University Library, University of Illinois at Urbana-Champaign
Data for Bee movement between natural fragments is rare despite differences in species, patch, and matrix variables
Harmon-Threatt, Alexandra N.; Anderson, Nicholas L. (2023): Data for Bee movement between natural fragments is rare despite differences in species, patch, and matrix variables. University of Illinois at Urbana-Champaign. https://doi.org/10.13012/B2IDB-4393989_V1
Bee movement between habitat patches in a naturally fragmented ecosystem depended on species, patch, and matrix variables. Using a mark-recapture methodology in the naturally fragmented Ozark glade ecosystem, we assessed the importance of bee size, nesting biology, the distance between patches (e.g., isolation), and nesting and floral resources in habitat patches and the surrounding matrix on bee movement.
This dataset includes seven data files, three R code files, and a QGIS tool. Three of the data files include information collected at the study sites with regard to bees and matrix and patch characteristics. The other four data files are spatial files used to quantify the characteristics of the forest canopy between the study sites and the edge-to-edge distances between the study sites. R code in the R Markdown file recreates the analysis and data presentation for the associated publication. R script files contain processes for calculating some of the explanatory variables used in the analysis. The QGIS tool can be used as the first step to obtaining average values from a raster file where the cells are large relative to the areas of interest (AOI) that you would like to characterize. The second step is contained in one of the aforementioned R scripts.

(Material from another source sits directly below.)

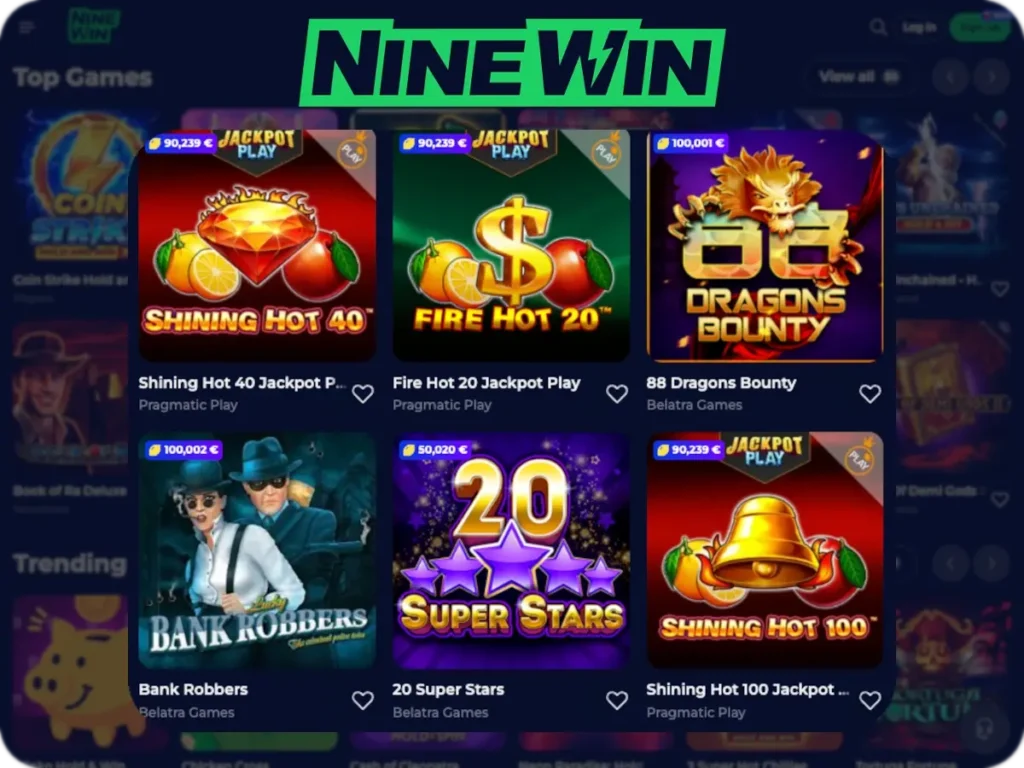Open the hamburger menu icon

tap(27, 27)
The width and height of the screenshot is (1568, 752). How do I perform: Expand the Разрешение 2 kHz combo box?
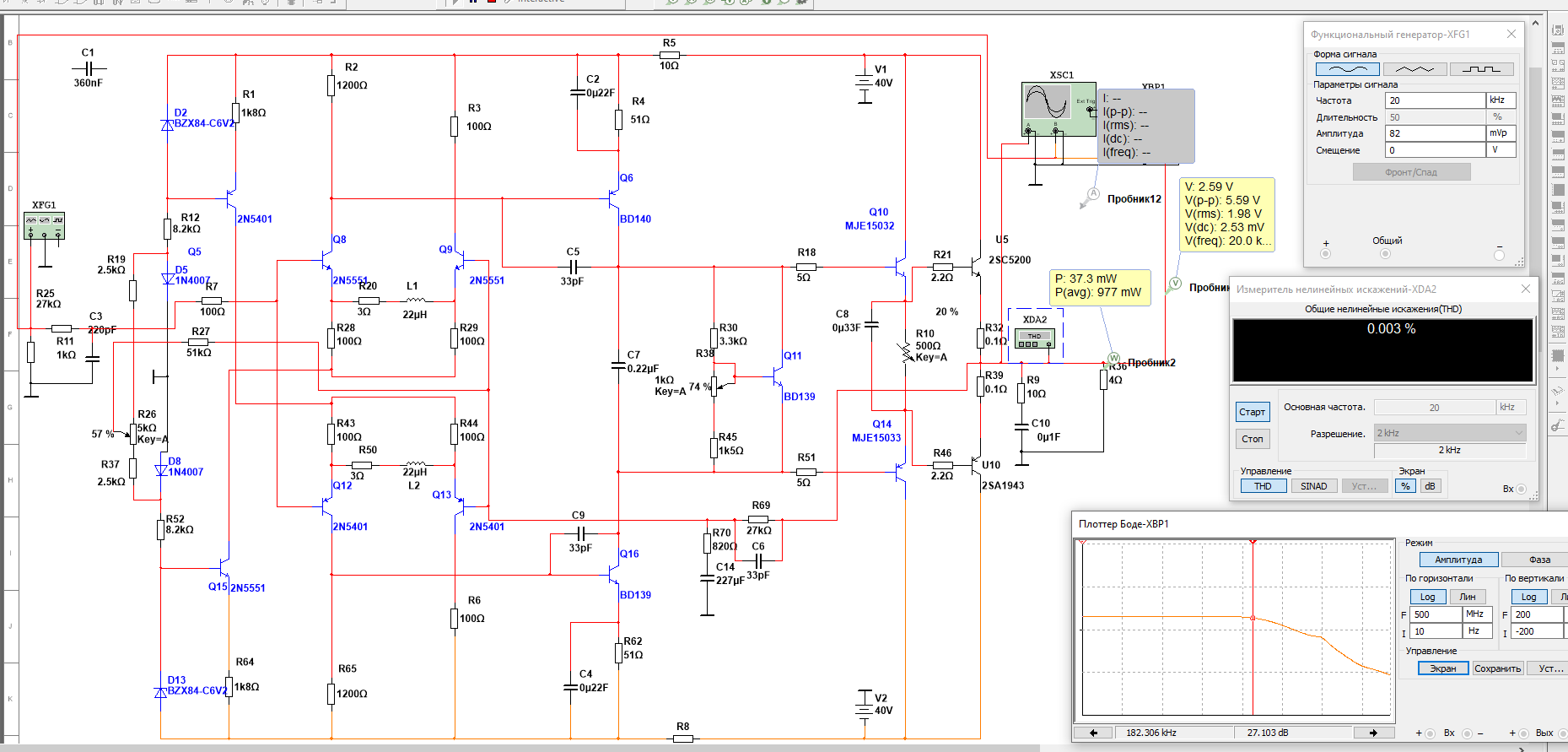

Detected effects included: Larger bees were more likely to move between patches. Bee movement was less likely as the distance between patches increased. However, relatively short distances (~50 m) inhibited movement more than our a priori expectations. Bees were unlikely to move away from home patches with abundant and diverse floral and below-ground nesting resources. When home patches were less resource-rich, bee movement depended on the characteristics of the away patch or the matrix. In these cases, bees were more likely to move to away patches with greater below-ground nesting and floral resources. Matrix habitats with more available floral and below-ground nesting resources appear to impede movement to neighboring patches, potentially because they already provide supplemental resources for bees.